TEXT EXCERPT below:

There were some incredibly smart people who worked on these projects. There was ample funding. There was a perceived market need. It failed nonetheless.

Yet there were winners among the losers. Why?

Why did Facebook succeed and My Space fail? Why did Wikipedia succeed and Encarta fail? What caused people to embrace the inferior VHS tape format rather than the Betamax tape format?

Big budget movies with big name stars and big name directors fail every year. Some artists make it big while other wallow in obscurity.

Sometimes the product is truly great but the decision makers who control the distribution channels will turn it down...

John Grisham, Steven King, Ted Geisel (Dr. Seuss) together received hundreds of rejection slips before publishing a single book.

The Beatles, Frank Sinatra, and Elvis Presley were all rejected by record company executives, booking agents, and club owners and yet went on to become the greatest music icons over a span of 50 years.

There is no magic formula for success however there are a few common traits that all successful products, companies and people share.

To begin with, they are incredibly persistent. The success from failure stories are about people who believe in themselves, the idea, the company, and/or the product. Initial failure just motivates them to try harder. They refuse to take no for an answer.

An Episcopalian clergyman by the name of Richard Nelson Bolles wrote a book but was rejected by publishers so many times that he ended up self-publishing the book himself. He spent three years driving from town to town throughout America selling a few books out of the trunk of his old Chevy Nova. He did book signings at book stores and malls, talk-show interviews, and late night radio. One night he was booked on a late-night radio show and wasn’t scheduled until 3am. He considered canceling the interview because he still had a long drive to his next book signing in a town several miles away. He decided to do the interview. That night, Steve Katz, an associate producer for the The Tonight Show heard the interview as he drove home from a late night party. He was so impressed with the subject that he immediately called the radio station and convinced Rev. Bolles to cancel his speaking engagement and come to the studio the next morning.

Soon after, Richard Bolles was booked on the Johnny Carson show to promote his "new" book "What Color is Your Parachute?". The book is now in its 22nd edition, has been translated into 7 languages and has sold over 10 million copies while spending 288 consecutive weeks on the New York Times best seller list.

Richard Bolles was an overnight success...after grinding it out on the road for 3 years...
The second trait of successful people who had early failures is that they have an incredible work ethic. They understand that failure is not an option and that success is a byproduct of hard work and continued efforts.

I have known a lot of entrepreneurs who had some initial success only to lose it all because they got lazy thinking that their success would continue indefinitely. People, products and ideas must continuously evolve to continue on the path to success. What worked yesterday and today will not necessarily work tomorrow. There are a lot of people and companies who have created a "one-trick pony" but eventually their idea gets old and they need to create something new and fresh.

They may have been extremely good at what they did, but the world, markets and people change. The truly successful adapt to the changes and are always looking to create new ideas and products. Big companies are constantly trying new things and introducing new products even though they know that most of them will not succeed.

The final element of success is sheer luck. It was incredibly lucky for Richard Bolles to get an opportunity to be on the Johnny Carson show. The same holds true for so many actors, writers, and artists. A very few people win the lottery...while millions of others do not. However, the odds of success can be increased with hard work, perseverance, creativity, discipline.

End of TEXT EXCERPT.

COMPLETE THE FOLLOWING>
1 > Can you rewrite the passage of the essay on success after failure between "I have known" and "new and fresh.", inclusive, with "entrepreneurs" replaced by "business owners"?
2 > What comes next in the essay on success after failure? Continue it from its last sentence.

SUPPLIED INFORMATION below:

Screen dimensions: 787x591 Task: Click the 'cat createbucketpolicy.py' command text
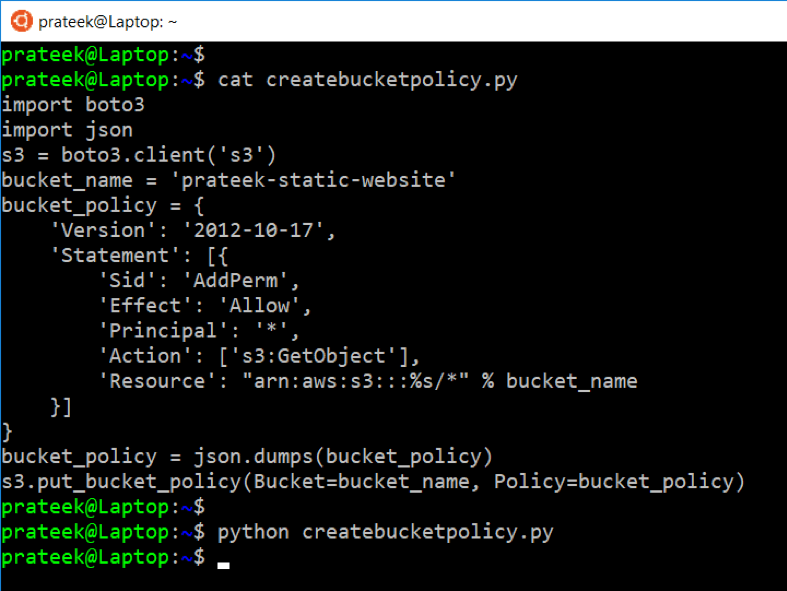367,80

End of SUPPLIED INFORMATION.
SUPPLIED INFORMATION below:

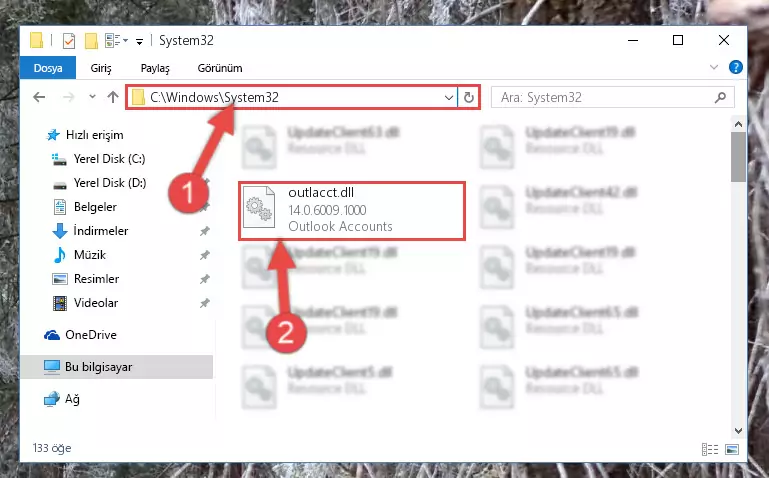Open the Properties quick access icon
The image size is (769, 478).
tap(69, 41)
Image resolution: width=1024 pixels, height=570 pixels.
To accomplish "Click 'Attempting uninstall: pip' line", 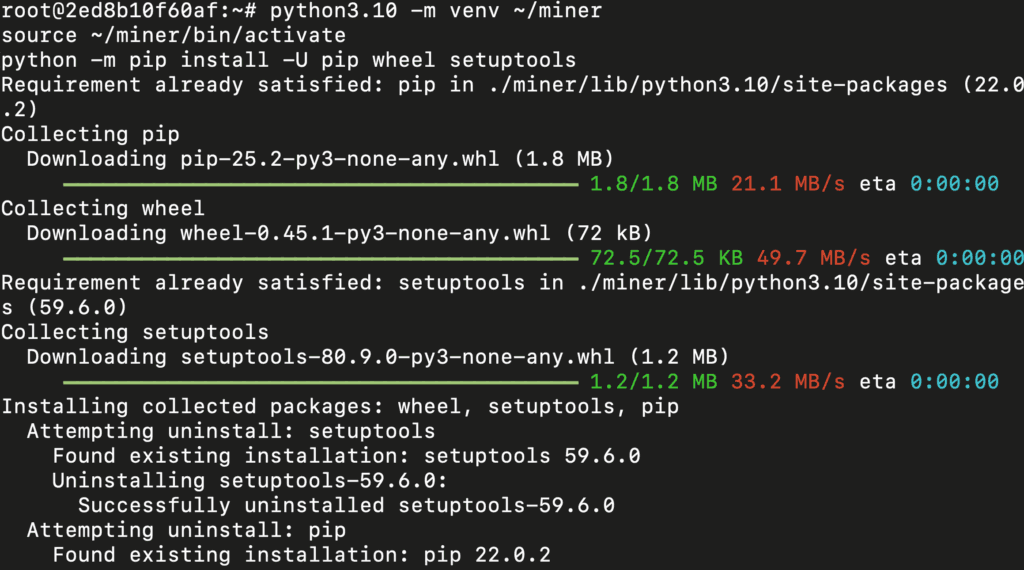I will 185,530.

End of SUPPLIED INFORMATION.

WRITTEN ANSWERS>
1 >
I have known a lot of business owners who had some initial success only to lose it all because they got lazy thinking that their success would continue indefinitely. People, products and ideas must continuously evolve to continue on the path to success. What worked yesterday and today will not necessarily work tomorrow. There are a lot of people and companies who have created a "one-trick pony" but eventually their idea gets old and they need to create something new and fresh.

2 >
If your business plan is to write a book and you hope to get invited to the Oprah show, then the odds are extremely long for the plan to work. However, if your plan is to study really hard, go to college and then to medical school and then to dental school to become an orthodontist, then your odds for success might be a little better.

A final note about success...real success shouldn’t be measured in sales, making the playoffs, crushing your opponents and/or building wealth share but rather how did your ideas, actions, and/or product/service help others (despite what Calvin thinks).

Something to reflect on as we enjoy our holidays and get ready for the upcoming year. Thank you very much for your support of OptiFuse where our goal is to help make you more successful.

Friday, December 16, 2011

One of Seven Billion...

On October 31, 2011, the population of the earth reached 7 billion human beings.

7 billion is a big number. To put it in perspective, if you had such a special talent that was shared by just one person out of a million....there would only be 7,000 people just like you in this world.

Yet with so many people, each one of us is an individual with our own thoughts, dreams and fears. We each have a history and a destiny. We are each unique in our own special way.

I was at the mall last Tuesday afternoon doing a bit of Christmas shopping when I happened to go into a store devoted to selling Lego blocks. Inside the store, there was a large play area with thousands of loose Lego blocks for customers, young and old, to experiment and play with.

Children and their parents were busy manufacturing different items using an assortment of building blocks. I stood by watching them through the store window as they carefully erected their various designs. There were no instructions or models. The patrons simply used their own imagination and creativity to create something from nothing.

As I stepped into the store, I asked several of the children what it was that they were making. Their responses were varied but precise. 

"I’m building a dinosaur", said one boy.

"I’m making a monster truck", another chimed in.

"It’s a special underwater car", explained a young girl.

Sometimes the creation looked like the artist’s description...and other times it didn’t...but who am I to judge someone else’s creativity?

If we were to be given a box of Legos, what is it that we would build? Would we build something practical like a house or a jet plane? Would we make something that is part fantasy and part reality, like a dragon or a special underwater car? Perhaps we’ll invent something that doesn’t exist but that we alone can only imagine.

When I was a young boy, we created geometric works of art using wheels and geared disks called a Spirograph. There were specific instructions that directed the "artist" to insert the pen into particular holes in the disk and then rotate the disk around a larger geared disk to create shapes.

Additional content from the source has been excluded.